Der letzte Gottesdienst in der St. Antoniuskapelle

Profanierung

VREDEN Profanierung im Köckelwicker St. Antoniusheim: Mit Wehmut nahmen rund 100 Besucher am Sonntag beim letzten Gottesdienst Abschied von der St. Antoniuskapelle.

von Von Anne Rolvering

, 01.02.2010, 16:23 Uhr / Lesedauer: 1 min

Die Priester löschten die Kerzen im Altarbereich und trugen gemeinsam mit den Messdienern und Gottesdienstbesuchern das Allerheiligste in einer Prozession zur Euthymia-Kapelle, die sich im Raum hinter der Cafeteria im Alten- und Pflegeheim des St. Antoniusheims befindet. „Wie immer es in Ihrem Herzen jetzt bestellt ist – ich hoffe, dass es hier in gelungener Weise weitergeführt werden kann“, erklärte Domkapitular Dieter Gerlings, und alle beteten gemeinsam ein „Vater unser“. Solange es seine Gesundheit zulassen wird, wird der 96-jährige Pfarrer em. Johann Ahler auch weiterhin jeden Sonntag um 8.45 Uhr in der Euthymia-Kapelle des St. Antoniusheimes einen Gottesdienst feiern.

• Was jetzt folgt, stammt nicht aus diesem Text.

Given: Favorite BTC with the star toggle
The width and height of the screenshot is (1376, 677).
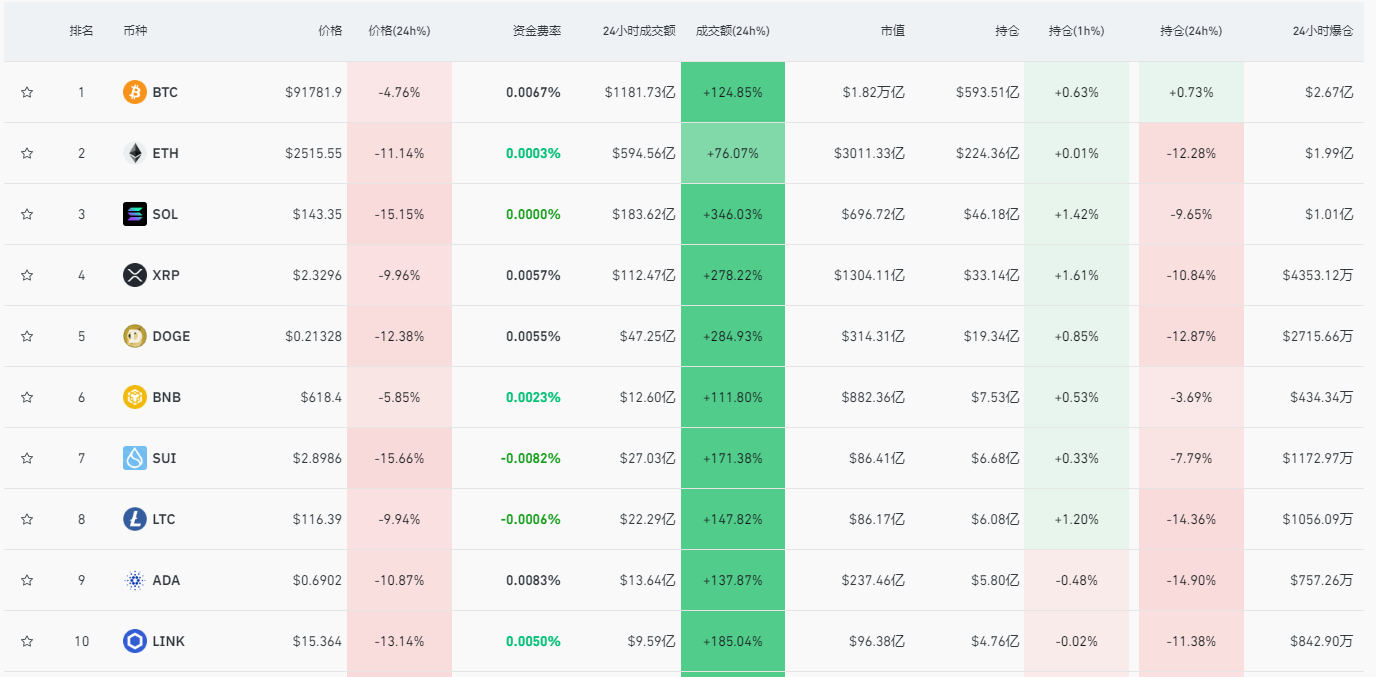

Wegen Priestermangels und auch geringerer Kirchenbesucherzahlen kann das Bistum Münster keinen eigenen Pfarrer für die St. Antoniuskapelle stellen, die nicht zur Pfarrgemeinde St. Georg gehört. Daher hat der Trägerverein beschlossen, dass aus dem kirchlichen Raum der denkmalgeschützten Kapelle demnächst ein Speisesaal und Mehrzweckraum wird, wobei die innere und äußere Bausubstanz erhalten bleiben soll.